By Marshall Chasin
Originally posted on hearinghealthmatters.org On June 20, 2017. Reprinted with permission.
I am always surprised by how the various hearing aid manufacturers lump the two words “speech” and “music” together in one sentence…. “Hearing aid X can help with speech and music, and can help you jump higher and run faster….”. Of course, everyone knows that the last part is true and many of my hard of hearing clients can leap tall buildings in a single bounce. But lump “speech” and “music” together in one sentence??!!
In many ways, the construction of speech is much more-simple than that of music. I am fond of saying that speech is sequential and music is concurrent. Speech is one speech segment followed by another in time. There are some overlaps which speech scientists call “co-articulation” and some assimilation of one speech sound with an adjacent one and linguistics would refer to this as being governed by “phonological rules” but in the end, speech is characterized by either lower frequency vowels and nasals (sonorants) one moment and possibly higher frequency stops, fricatives, and affricates (obstruents) the next moment. Speech does not have both low frequency sounds and high frequency sounds at the same time. It is like playing the piano keyboard with only one hand – you are either playing on the left side, the middle, or the right side, but never both sides at the same time. Speech is sequential – one sound at a time followed by another sound, a moment later.

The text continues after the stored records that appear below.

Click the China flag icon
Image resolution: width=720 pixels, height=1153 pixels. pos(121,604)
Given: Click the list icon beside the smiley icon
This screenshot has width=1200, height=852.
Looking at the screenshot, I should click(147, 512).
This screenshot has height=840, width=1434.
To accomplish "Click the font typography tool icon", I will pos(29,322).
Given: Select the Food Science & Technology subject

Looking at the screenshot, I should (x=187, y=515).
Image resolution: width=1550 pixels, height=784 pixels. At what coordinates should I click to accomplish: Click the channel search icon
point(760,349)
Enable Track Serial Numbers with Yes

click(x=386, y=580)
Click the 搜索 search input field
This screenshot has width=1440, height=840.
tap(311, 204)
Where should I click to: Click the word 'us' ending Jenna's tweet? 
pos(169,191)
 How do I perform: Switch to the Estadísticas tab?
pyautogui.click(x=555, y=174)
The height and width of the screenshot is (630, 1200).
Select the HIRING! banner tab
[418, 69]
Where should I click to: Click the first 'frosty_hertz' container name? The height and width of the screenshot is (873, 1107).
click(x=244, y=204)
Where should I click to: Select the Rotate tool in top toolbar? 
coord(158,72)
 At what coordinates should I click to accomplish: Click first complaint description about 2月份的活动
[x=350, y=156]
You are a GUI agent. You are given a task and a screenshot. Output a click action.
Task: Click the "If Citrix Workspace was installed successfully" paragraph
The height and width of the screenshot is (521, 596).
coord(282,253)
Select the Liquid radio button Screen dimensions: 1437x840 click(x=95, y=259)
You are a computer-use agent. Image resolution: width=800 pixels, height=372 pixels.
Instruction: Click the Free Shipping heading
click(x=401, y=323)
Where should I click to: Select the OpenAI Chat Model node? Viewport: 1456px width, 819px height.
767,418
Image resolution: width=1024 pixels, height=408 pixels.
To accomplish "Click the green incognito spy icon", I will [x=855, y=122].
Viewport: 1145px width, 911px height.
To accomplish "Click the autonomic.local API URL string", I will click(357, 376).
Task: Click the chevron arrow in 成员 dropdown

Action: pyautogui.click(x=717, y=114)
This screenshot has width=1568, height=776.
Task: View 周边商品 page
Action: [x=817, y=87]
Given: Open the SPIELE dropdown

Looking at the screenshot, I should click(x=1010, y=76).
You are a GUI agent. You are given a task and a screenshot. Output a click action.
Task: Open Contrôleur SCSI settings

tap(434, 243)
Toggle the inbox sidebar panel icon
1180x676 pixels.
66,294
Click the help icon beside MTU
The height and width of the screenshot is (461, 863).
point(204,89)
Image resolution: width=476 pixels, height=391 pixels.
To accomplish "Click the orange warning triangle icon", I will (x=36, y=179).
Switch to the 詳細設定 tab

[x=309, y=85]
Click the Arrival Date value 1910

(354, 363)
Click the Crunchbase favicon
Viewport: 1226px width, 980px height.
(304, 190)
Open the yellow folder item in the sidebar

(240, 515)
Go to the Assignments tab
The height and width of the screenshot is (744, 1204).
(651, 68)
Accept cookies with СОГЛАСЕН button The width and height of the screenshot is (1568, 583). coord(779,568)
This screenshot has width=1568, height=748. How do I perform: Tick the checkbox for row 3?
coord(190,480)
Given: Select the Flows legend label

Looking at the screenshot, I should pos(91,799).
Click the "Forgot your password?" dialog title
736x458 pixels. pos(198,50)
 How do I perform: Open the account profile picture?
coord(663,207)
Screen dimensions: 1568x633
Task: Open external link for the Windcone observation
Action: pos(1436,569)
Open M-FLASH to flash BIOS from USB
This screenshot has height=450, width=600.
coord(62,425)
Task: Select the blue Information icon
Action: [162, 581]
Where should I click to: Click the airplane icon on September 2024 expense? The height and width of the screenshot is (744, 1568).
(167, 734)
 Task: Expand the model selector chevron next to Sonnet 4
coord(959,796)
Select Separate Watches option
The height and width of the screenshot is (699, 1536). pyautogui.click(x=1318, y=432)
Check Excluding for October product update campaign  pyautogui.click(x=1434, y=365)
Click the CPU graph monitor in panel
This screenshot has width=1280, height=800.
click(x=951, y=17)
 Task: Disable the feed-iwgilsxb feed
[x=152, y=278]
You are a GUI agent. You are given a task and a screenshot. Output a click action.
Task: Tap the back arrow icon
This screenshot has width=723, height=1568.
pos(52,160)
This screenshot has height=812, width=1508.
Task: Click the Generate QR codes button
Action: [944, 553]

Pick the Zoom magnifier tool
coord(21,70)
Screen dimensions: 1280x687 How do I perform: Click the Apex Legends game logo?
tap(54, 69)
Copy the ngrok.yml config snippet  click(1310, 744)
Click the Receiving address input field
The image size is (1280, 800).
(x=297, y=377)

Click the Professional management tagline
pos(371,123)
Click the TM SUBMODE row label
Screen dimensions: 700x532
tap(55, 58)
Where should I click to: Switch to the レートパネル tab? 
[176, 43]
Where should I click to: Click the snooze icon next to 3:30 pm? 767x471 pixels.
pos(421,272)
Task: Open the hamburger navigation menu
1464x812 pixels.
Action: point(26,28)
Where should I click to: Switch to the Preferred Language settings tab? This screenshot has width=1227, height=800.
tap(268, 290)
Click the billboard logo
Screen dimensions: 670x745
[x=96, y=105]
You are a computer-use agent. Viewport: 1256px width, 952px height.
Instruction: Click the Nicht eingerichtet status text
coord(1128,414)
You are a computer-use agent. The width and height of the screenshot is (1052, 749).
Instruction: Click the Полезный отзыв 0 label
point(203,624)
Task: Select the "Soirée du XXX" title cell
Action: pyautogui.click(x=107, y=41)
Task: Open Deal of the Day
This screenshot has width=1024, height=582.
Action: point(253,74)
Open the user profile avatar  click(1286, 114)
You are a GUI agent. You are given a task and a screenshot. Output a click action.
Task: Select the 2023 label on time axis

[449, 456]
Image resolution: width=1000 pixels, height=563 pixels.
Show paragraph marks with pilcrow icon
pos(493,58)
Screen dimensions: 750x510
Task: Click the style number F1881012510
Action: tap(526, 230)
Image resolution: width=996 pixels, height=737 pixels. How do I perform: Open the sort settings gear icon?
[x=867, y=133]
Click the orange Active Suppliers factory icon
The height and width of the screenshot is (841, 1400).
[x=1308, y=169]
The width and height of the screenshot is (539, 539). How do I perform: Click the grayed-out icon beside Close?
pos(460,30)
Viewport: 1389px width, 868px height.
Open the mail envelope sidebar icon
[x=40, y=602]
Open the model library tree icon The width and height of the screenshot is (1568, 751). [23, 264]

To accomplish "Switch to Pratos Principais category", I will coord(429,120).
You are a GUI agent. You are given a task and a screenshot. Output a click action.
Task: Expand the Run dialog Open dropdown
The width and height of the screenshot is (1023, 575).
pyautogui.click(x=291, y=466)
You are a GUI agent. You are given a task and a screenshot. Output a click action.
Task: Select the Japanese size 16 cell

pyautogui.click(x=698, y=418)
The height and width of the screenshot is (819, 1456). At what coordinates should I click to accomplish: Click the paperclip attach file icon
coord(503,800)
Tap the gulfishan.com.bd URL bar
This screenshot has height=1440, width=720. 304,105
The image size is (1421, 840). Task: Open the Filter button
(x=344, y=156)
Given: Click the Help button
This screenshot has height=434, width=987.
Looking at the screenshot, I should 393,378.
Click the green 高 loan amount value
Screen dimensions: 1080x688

Music is concurrent; unlike speech, we must have both low frequency sounds and high frequency sounds that occur at the very same time. Musicians call this harmony. Even while playing a single note on the piano keyboard, there is the fundamental or tonic – the note name that is played – and then integer spaced multiples of that note spread out on the right-hand side of the piano.
Music cannot be like speech, one frequency region at a time. And speech cannot be like music, many frequency regions at a time.
Graphs that compare music and speech are simplistic; they should not be used to define amplified frequency responses or the characteristics of compression circuitries. They look pretty but have very limited value.
Graphs such as this are useless.
Algorithms that have been optimized for hearing speech need to be different than those that are optimized for listening to music. Even something as simple as feedback management can be quite useful for speech but disastrous for music. Imagine a feedback management system that confuses a high frequency harmonic for feedback – music would essentially be shut off. Ad hoc features such “only restrict the feedback manager to sounds over 2000 Hz” would be slightly better than feedback managers that are active in all frequency regions, but even then, the higher frequency harmonics of the music would be nullified.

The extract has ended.